The only criteria should be what is in the interest of our people and country, he said while urging greater cooperation and unity even as he pointed out that a lot has to be done to further enhance the quality of life in Guyana.

“Over the years we have worked tirelessly to restore and consolidate our new born democracy and embed it in our constitution, laws, institutions and administrations. Our governance architecture has not emerged as a result of a top down approach but arose from a participatory process with thousands of citizens in the regions and civil society bodies including the opposition parliamentary political parties. Our governance structures enshrined in the constitution are unique and progressive.

No country in this hemisphere has built in a veto by the leader of the opposition in the appointment of certain constitutional post holders and establishment of service commissions.

This was an important ingredient of the constitutional reform process to provide for greater inclusivity. However, the Constitu-tional Reform Commis-sion never anticipated that these measures would lead to gridlock,” Ramotar said.

“We have emerged as a democratic nation respecting and protecting human rights.

These are things that we must guard like our ancestors guarded their dream of freedom and equality. We must not take it for granted; we must always try to strengthen these rights and we should let those who condemn them, those who abuse them know the harm they are inflicting on our country,” he added.

Ramotar also noted that Guyana is working closely with the international community, mainly the United Nations, the United States and the United Kingdom   in fighting international crimes which include the fight against drug dealers, money launderers and other global criminals. “Our work with the international community will become even more intensive as we are confronted with many global issues. Global problem must be solved by governments taking common positions,” he said.

 

On the economy, the President said that Guyana has had real consecutive economic growth every year since 2006 representing the longest period of uninterrupted real economic growth since independence in 1966. Last year the economy grew by more than 5%, he noted. He pointed to the performance of the gold mining sector, rice, construction and the services sector.

“Clearly we have laid and are continuing to lay a solid foundation for greater and faster progress in the future. To do so, we need to have improved infrastructure,” the president said. “For us, one of the main impediments to our faster economic growth is the lack of cheap energy.

We need this to provide for a strong industrial and processing sector. We need it to add value to much of what we produce today.
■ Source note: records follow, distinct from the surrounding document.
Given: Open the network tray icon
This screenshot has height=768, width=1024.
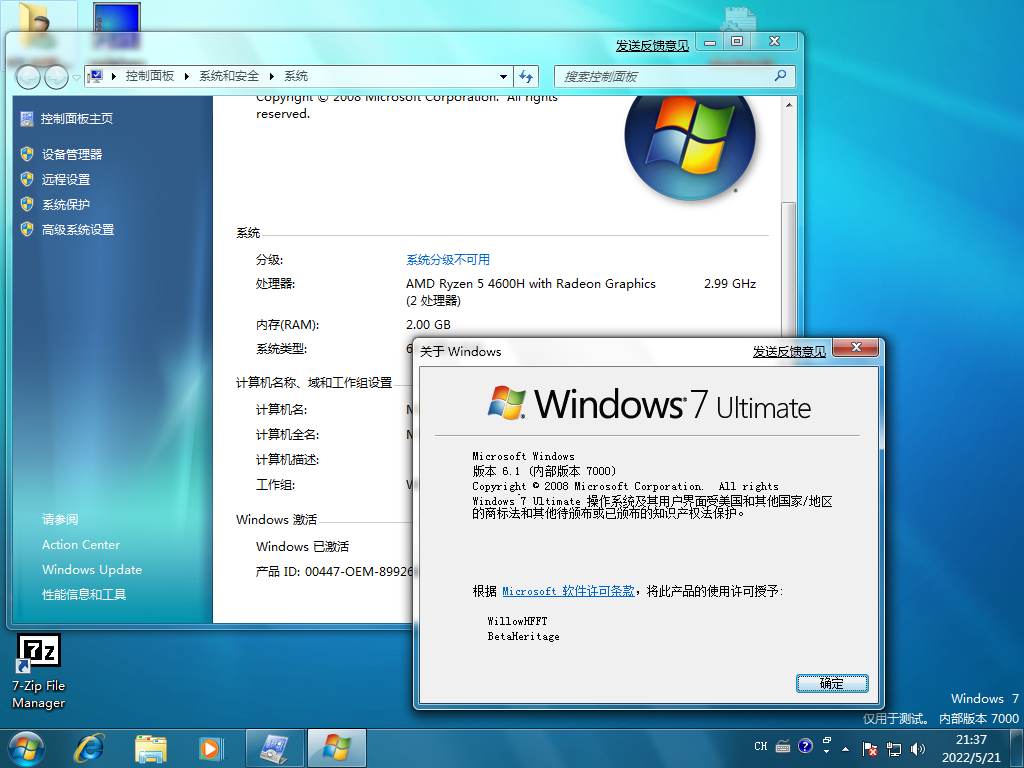Looking at the screenshot, I should pos(894,749).
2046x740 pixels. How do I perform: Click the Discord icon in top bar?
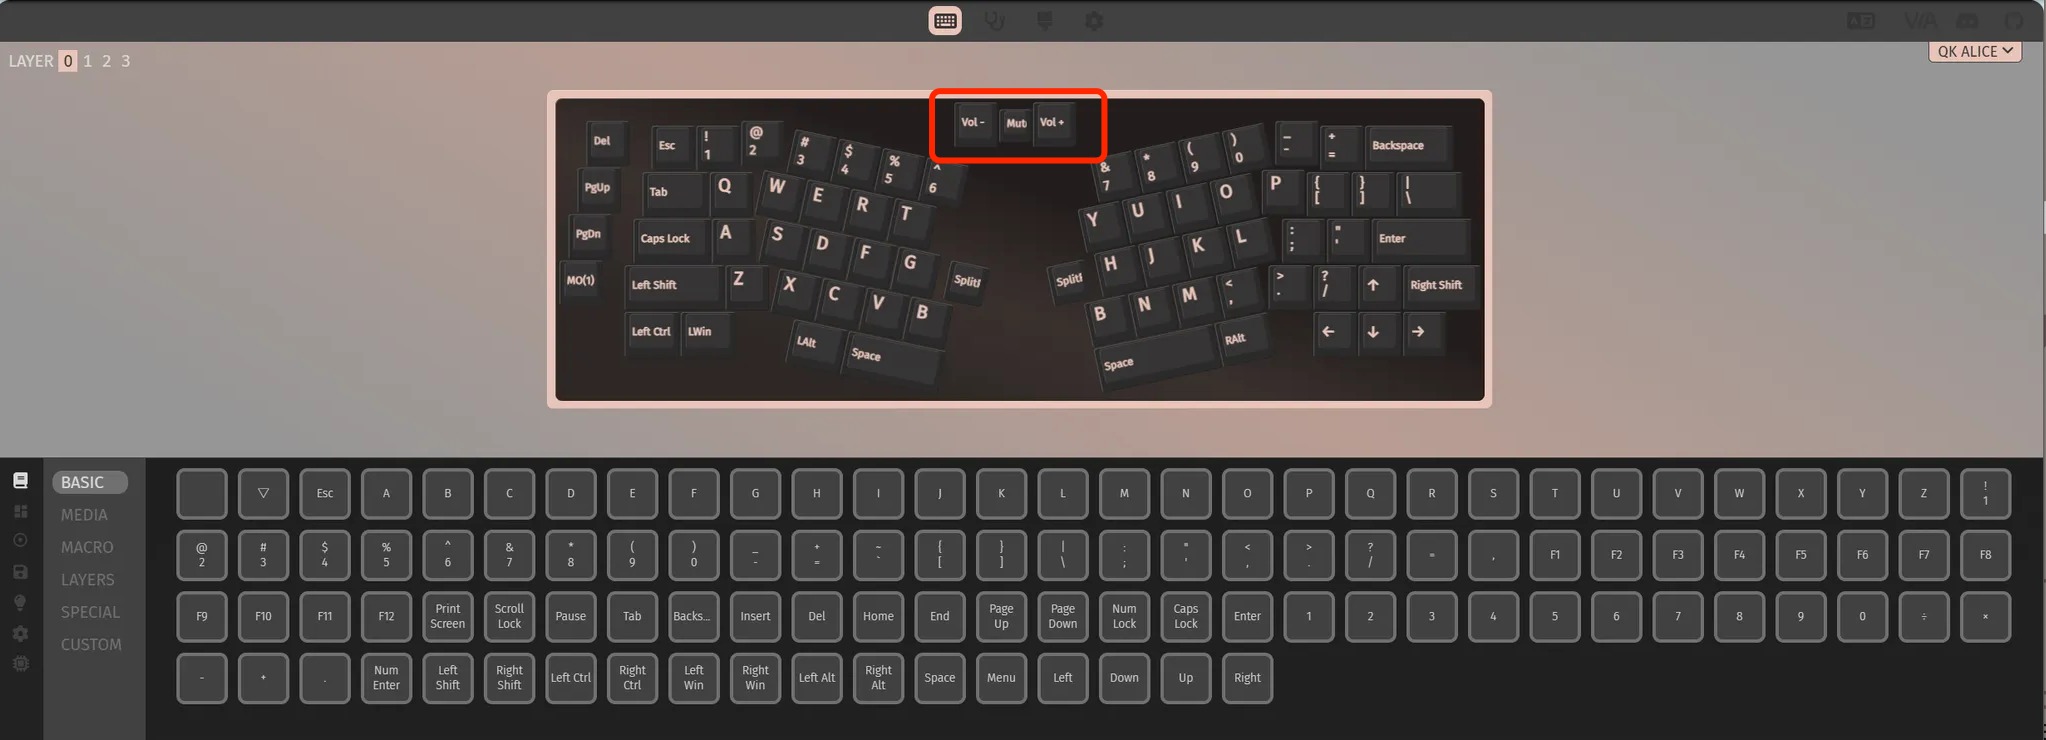coord(1967,21)
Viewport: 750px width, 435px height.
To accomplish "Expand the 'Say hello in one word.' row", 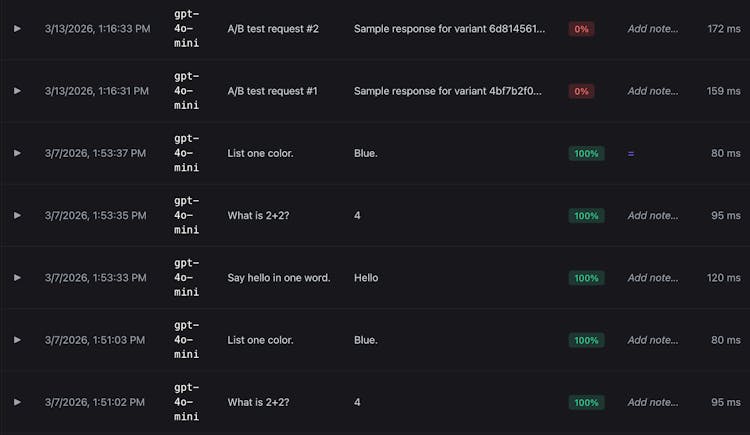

We need it too, to ensure that our domestic consumers have cheap and reliable power in their homes.

We need it so that we can reduce the importation of fossil fuel and to be able to save the nine billion dollars we use every year to subsidise electricity charges to our people,” he said.

According to the president, cheap energy will stimulate rapid economic growth and facilitate job creations in every sector. “That is why it was such a national tragedy that our National Assembly did not unanimously support the Amaila Falls Hydro Project last year. It took us four years of negotiations to have reached that stage in 2013 and all of that has been lost.

But we are determined to get this project, already we have recommenced the search and opportunities to bring hydropower to our country,” he said while also adding that other forms of cheap, reliable and renewable (green) energy will be pursued in the future.

Ramotar also noted that the country’s strong economic growth has given government the room to expand social services to the people. Universal primary education has been achieved while universal secondary education is close, he said. Mentioning several initiatives, he also noted that very soon the University of Guyana will begin to offer some degree programmes online. “In fact I am advised that the largest number of applicants for this new online programme is from Region 9. The use of technology can equalize equitable access by our young people regardless of where they live. The opportunities are immense for their future,” the president said.